Outra vez reeditando a parceria de seus criadores, Marco André Nunes na direção concepcional e Pedro Kosovski em artesanal e inventiva dramaturgia dúplice, com a valiosa colaboração de Carolina Lavigne. Contando com um excepcional staff atoral, integrado por Carolina Virguëz, Juracy de Oliveira, Matheus Macena e Rafael Bacelar.

Onde Marco André Nunes assume uma desbravadora direção concepcional, sob a proposta performática de um corpo-linguagem caleidoscópico,  a partir de uma instigante dramaturgia de alcance latino-americano, indo além da temática exclusivamente pátria da trilogia carioca anterior, inicializada pela peça tornada emblemática como seu ponto de partida - Caranguejo Overdrive.


  Veias Abertas 60 30 15. Carolina Lavigne/Pedro Kosovski/Dramaturgia. Marco André Nunes/Direção Concepcional. Julho/2025. Em cena, Carolina Virguëz, Matheus Macena, Juracy de Oliveira e/ou Rafael Bacelar. Lígia Jardim/Fotos.


Em Veias Abertas na imersiva fluidez de uma gramática cênica sustentada pela contagem numérica de 80 cenas rápidas entre 60, 30 e 15 segundos, num conceitual dramatúrgico de instantaneidade das relações humanas, em característico ressignificado estético dos dias de hoje, com sua prevalente e irrestrita dependência às plataformas digitais.

Baseando-se em citação do livro de Eduardo Galeano e também referenciada por Gabriel Garcia Marquez, sobre o trágico episódio denominado “Massacre das Bananeiras” na Colômbia, 1928, promovido pelo exército do país junto à pressão de uma empresa americana United Fruit Company, em sua recusa ao atendimento reivindicatório dos operários locais.

Em diferencial manipulação da palavra e da corporeidade  por intermédio de uma sala com danças latinas, incluindo salsa, merengue, bolero, samba, através das aulas de uma professora (Carolina Virguez) para um afetivo casal de alunos na iminência de um pretendido laço matrimonial, sendo um deles  militar (Juracy de Oliveira em papel alternativo com Rafael Bacelar) e o outro operário (Matheus Macena) da referida multinacional.

No preenchimento de um retrato cênico (Aurora Campos e Marco André) disposto na imaginária plasticidade de um tablado de jogos, entremeado pela vivacidade aquarelada de máscaras e indumentárias típicas (Fernanda Garcia), sendo ressaltado em efeitos luminares ambientais (Renato Machado). Onde três atores se apresentam, ora na envolvência de performances coreográficas / vocais, ora sugestionando a violentação sanguinária de corpos submetidos a atos de tortura política.
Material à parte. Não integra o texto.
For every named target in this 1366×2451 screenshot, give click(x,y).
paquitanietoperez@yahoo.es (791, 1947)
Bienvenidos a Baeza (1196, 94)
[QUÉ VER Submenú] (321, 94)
E é na hora das núpcias, com a farda militar e o vestido de noiva, sob os acordes melodramáticos de clássicos do cancioneiro latino em substanciais arranjos da trilha ao vivo (Felipe Storino) e uma sensorial e energizada corporeidade gestual (Márcia Rubin) que acontece o morticínio coletivo.

Destacando-se a convicta entrega a uma despudorada transgressividade contrastante tanto no papel de Juracy de Oliveira como no de Matheus Macena, da pulsão machista a uma ironizada feminilidade visualizando os dolorosos desafetos de seus personagens.
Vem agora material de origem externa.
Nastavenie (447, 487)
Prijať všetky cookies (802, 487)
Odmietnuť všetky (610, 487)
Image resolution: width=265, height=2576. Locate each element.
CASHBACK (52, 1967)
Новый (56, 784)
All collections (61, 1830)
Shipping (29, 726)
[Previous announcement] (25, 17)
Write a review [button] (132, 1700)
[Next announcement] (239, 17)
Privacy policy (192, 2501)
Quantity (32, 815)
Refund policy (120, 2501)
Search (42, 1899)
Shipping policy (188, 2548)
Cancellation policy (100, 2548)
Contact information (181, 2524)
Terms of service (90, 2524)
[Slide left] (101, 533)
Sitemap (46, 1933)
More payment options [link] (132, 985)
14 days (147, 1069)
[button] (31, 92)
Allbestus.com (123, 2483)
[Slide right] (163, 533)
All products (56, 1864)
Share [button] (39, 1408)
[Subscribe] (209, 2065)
Paralela a uma irradiante força performática imprimida por Carolina Virguëz, na autenticidade da sua identificação psicofísica sinalizada pela indisfarçável emoção sensitiva de uma atriz entre duas nacionalidades - Colômbia/Brasil.

Tudo, enfim, numa simbólica alegoria da opressão politica colonialista sobre os povos originários, traçada com sangue e alma pelo empenho de uma provocante e reflexiva criação teatral, em mais que oportuno investimento pela resistência estético/ideológica diante do risco especular de retrocessos políticos incentivados por falazes “patriotas”, daqui e de acolá, abaixo e acima da linha equatorial...

                        

                                         Wagner Corrêa de Araújo


Veias Abertas 60 30 15 / Aquela Cia. está em cartaz no Espaço Multiuso/Sesc/Copacabana, de quinta a domingo, às 20:30, até  domingo, 10 de agosto.